### TASK MATERIAL ###

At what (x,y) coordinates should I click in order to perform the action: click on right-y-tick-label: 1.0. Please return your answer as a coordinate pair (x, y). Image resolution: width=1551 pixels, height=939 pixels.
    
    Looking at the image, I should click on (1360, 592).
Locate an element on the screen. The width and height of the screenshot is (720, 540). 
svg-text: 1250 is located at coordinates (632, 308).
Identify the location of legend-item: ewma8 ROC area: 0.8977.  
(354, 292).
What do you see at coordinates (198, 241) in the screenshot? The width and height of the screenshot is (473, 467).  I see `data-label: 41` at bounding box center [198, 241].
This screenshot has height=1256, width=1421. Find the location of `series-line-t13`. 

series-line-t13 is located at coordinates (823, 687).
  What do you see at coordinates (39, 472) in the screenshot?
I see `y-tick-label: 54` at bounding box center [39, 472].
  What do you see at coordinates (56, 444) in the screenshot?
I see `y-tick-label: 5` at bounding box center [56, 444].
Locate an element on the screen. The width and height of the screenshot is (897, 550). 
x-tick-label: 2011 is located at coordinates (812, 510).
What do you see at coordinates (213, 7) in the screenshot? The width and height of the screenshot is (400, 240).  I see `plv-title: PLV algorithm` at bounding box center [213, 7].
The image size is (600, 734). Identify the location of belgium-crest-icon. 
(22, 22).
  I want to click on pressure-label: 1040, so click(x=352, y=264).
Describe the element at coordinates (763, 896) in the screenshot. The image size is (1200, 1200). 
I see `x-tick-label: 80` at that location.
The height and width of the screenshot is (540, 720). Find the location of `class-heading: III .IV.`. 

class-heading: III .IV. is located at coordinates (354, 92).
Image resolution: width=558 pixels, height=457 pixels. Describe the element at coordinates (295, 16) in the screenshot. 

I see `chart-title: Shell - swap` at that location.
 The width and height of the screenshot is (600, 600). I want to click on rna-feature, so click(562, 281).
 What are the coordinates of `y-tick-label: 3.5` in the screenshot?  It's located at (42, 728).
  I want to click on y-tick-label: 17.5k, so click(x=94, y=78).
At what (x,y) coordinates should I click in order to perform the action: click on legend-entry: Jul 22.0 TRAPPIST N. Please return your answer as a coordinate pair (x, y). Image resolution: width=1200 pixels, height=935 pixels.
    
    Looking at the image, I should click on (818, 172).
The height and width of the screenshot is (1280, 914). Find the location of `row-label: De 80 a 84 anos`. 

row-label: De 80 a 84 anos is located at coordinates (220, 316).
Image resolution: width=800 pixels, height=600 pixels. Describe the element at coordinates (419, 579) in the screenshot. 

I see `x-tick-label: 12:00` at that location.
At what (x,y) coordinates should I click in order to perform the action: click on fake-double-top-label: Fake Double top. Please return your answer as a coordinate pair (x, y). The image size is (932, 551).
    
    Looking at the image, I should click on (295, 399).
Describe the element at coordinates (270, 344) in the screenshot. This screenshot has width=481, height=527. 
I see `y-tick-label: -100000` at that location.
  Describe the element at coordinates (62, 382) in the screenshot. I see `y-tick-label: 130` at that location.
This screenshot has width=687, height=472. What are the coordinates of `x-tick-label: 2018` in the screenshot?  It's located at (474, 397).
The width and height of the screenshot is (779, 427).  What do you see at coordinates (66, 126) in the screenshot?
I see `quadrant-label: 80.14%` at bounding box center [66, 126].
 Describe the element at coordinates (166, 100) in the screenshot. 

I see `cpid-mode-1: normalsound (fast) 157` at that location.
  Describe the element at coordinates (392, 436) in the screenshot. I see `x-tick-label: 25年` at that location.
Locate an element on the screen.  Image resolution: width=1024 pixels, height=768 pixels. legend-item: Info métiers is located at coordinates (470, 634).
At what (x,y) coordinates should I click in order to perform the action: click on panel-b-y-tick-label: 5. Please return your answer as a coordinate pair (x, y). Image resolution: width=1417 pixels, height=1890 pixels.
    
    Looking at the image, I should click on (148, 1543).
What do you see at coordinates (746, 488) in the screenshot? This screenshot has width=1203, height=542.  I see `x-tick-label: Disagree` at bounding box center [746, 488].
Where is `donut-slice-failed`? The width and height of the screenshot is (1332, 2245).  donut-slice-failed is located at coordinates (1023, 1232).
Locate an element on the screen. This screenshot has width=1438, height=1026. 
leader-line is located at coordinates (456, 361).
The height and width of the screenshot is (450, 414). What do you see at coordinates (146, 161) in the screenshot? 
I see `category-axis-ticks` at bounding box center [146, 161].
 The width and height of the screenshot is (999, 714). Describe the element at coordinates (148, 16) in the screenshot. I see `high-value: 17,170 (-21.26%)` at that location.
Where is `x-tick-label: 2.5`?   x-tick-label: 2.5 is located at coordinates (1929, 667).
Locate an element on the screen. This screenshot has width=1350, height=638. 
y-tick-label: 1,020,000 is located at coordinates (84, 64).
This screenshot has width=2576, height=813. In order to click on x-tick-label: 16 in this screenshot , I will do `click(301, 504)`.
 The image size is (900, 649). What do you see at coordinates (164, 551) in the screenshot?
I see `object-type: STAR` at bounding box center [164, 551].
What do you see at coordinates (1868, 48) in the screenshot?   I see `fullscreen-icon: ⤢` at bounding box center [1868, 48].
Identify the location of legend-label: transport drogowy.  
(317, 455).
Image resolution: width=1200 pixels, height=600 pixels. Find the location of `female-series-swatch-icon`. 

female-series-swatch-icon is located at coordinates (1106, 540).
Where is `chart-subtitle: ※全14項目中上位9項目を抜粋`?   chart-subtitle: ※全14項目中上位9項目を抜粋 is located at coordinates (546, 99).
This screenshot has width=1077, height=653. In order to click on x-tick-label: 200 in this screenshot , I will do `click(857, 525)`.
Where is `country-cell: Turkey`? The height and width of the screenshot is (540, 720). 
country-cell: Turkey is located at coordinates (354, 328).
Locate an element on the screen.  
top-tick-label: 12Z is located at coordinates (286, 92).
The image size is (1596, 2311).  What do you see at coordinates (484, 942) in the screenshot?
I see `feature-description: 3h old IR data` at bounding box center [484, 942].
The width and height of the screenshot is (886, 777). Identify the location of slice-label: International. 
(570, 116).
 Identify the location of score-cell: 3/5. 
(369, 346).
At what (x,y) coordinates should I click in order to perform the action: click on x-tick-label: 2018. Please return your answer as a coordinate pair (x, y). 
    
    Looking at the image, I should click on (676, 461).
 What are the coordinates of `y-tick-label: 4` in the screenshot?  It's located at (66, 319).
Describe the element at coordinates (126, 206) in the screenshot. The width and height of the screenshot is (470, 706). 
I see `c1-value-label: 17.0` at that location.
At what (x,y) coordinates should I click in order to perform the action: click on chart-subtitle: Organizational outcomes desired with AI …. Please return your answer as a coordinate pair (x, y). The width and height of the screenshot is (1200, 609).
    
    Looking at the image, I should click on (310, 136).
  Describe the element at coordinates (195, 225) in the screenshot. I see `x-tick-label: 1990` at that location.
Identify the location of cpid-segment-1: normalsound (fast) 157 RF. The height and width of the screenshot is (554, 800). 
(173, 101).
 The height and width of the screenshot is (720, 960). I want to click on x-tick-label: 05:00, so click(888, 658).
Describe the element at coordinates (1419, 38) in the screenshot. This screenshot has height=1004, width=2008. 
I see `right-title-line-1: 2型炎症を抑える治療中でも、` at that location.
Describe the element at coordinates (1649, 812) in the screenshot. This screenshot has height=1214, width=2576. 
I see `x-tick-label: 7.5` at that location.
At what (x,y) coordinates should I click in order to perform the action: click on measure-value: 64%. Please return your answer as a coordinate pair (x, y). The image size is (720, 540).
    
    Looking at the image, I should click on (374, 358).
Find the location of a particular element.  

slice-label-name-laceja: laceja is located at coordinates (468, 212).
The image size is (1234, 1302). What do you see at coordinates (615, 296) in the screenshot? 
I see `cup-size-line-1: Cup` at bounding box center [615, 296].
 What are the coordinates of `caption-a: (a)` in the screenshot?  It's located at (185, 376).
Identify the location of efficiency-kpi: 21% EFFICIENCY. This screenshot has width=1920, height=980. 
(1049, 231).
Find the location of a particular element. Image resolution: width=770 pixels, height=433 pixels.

###

- [DIRECTIVE]: Please lay out the lines as a JSON list of strings, one string per line, leaving out blank lines. Begin at the first line and stop after the line that contains "svg-text: 1250 is", including both ends.

- [THE COMPLETED TASK]:
[
  "At what (x,y) coordinates should I click in order to perform the action: click on right-y-tick-label: 1.0. Please return your answer as a coordinate pair (x, y). Image resolution: width=1551 pixels, height=939 pixels.",
  "    Looking at the image, I should click on (1360, 592).",
  "Locate an element on the screen. The width and height of the screenshot is (720, 540). ",
  "svg-text: 1250 is located at coordinates (632, 308)."
]